# **Word Prediction with Levenshtein Distance**

The simplest model that can be extremely useful for word prediction is using Levenshtein Distance (or Edit Distance) between two strings. This is a number, calculated by counting how many of the following operations are necessary to turn one string into the other:

* Remove a character  
* Add a character  
* Change a character

Therefore, we can create a prediction model that, given a vocabulary of words, returns to the user the top 3 words with the smallest edit distance from the inputted sequence.

In [3]:
import numpy as np
%matplotlib inline
import matplotlib.pyplot as plt
import pdfplumber
import Levenshtein
import pandas as pd

To add some informal and conversational words to the vocab, we are scanning movie scripts!

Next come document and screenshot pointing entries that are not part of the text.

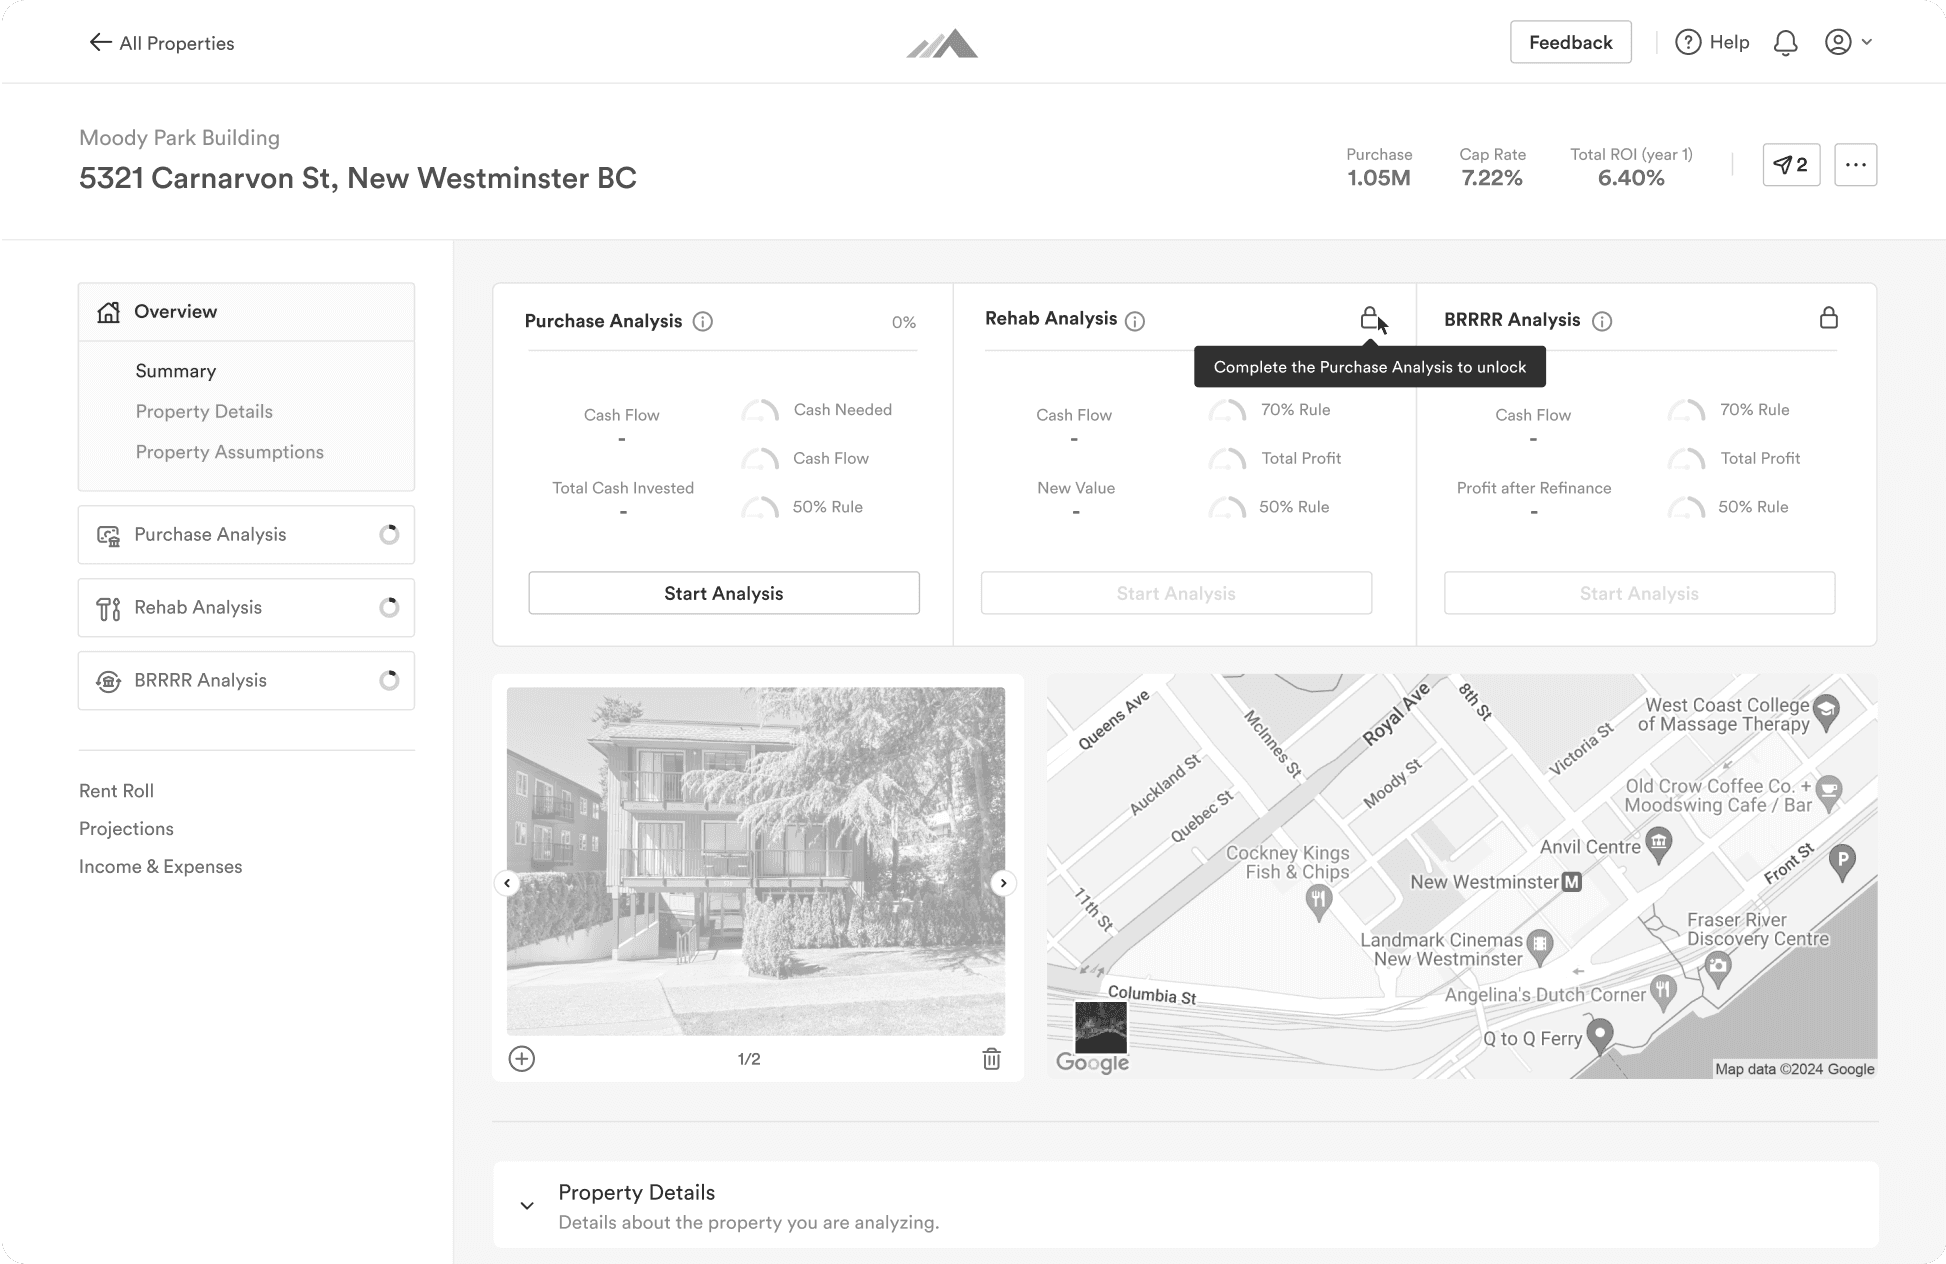Open the user account dropdown
This screenshot has height=1264, width=1946.
tap(1848, 42)
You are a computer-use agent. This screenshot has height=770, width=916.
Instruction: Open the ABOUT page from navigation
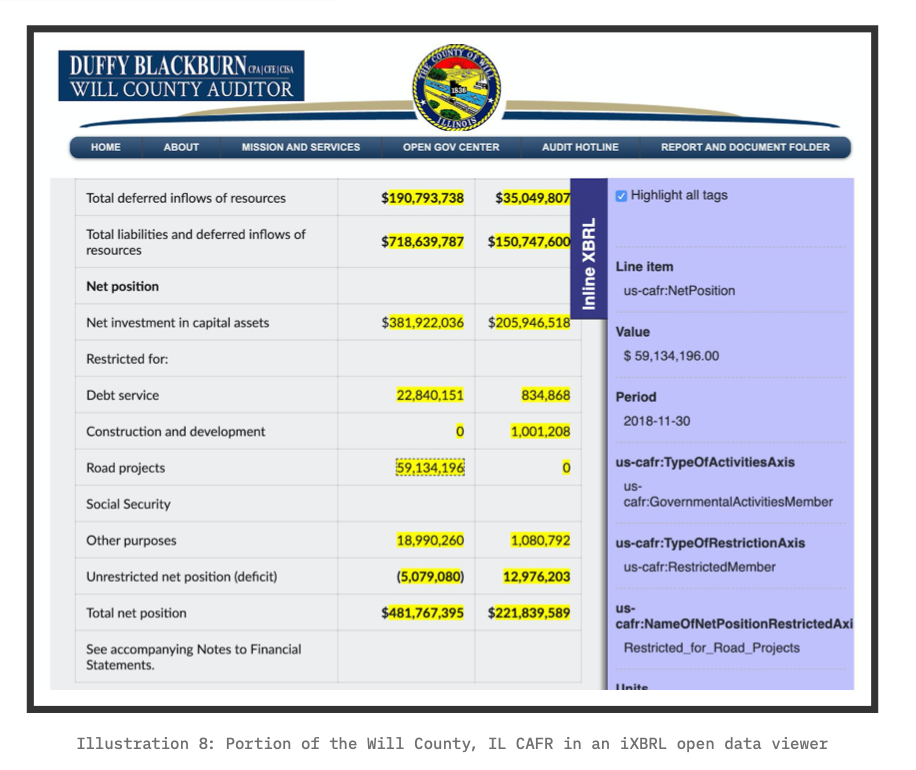181,147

For that, we need to read the pdf's included in the [data](/data) folder:

In [4]:
def extract_text_from_pdf(pdf_path):
    with pdfplumber.open(pdf_path) as pdf:
        text = []
        for i, page in enumerate(pdf.pages):
            # Skip the first page (it's the title page)
            if i == 0:
                continue
            
            # Extract text from the page
            page_text = page.extract_text()
            
            # Ignore the last line of each page (it's the page number)
            lines = page_text.split("\n")
            if lines:
                page_text = lines[:-1]
            
            # Add the text to the list
            text += list(map(lambda x: x.strip().lower(), page_text))

    return text

Now, we are going to create our vocabulary by concatenating all the words we find on our 3 sources:

1. Movie Scripts  
2. 5k Word Frequency List  
3. Compilation of WikiNews

In [6]:
gu1 = extract_text_from_pdf('../data/grown-ups.pdf')
gu2 = extract_text_from_pdf('../data/grown-ups-2.pdf')

df_words = pd.read_excel('../data/wordFrequency.xlsx', sheet_name='4 forms (219k)')
words = df_words['word'].values

with open('../data/en_wikinews.txt', 'r', encoding='utf-8') as f:
    en_wikinews = f.readlines()

In [7]:
len(gu1), len(gu2), len(en_wikinews), len(words)

(1863, 2951, 167231, 5050)

In [8]:
gu1[:5]

['two-handed.',
 "- why, because i'm black?",
 "yes, that's what i thought",
 'ten seconds.',
 "we're going to win."]

In [9]:
en_wikinews[:5]

['in a statement today senior investigating officer detective superintendent mike veale named hugo quintas aged 23 of seymour court trowbridge former boyfriend of hayley richards as being wanted for her murder and stated that a european warrant had been issued for his arrest . richards aged 23 and pregnant at the time of her murder was found in her flat in carders corner trowbridge on the afternoon of saturday june 11 2005 with her throat slit . ds veale stated that it was known that quintas boarded a plane from bristol airport on saturday afternoon bound for portugal but that his present whereabouts are unknown .\n',
 'the first trial ended in a mistrial after one juror received a threatening letter . nancy salomon says of the second trial that the defense was counting on the jury not reaching a verdict they had used their challenges during the jury selection process to kick almost every potential juror who had a college degree or had any business experience or wall street experience 

In [10]:
words[:5]

array(['the', 'to', 'and', 'of', 'a'], dtype=object)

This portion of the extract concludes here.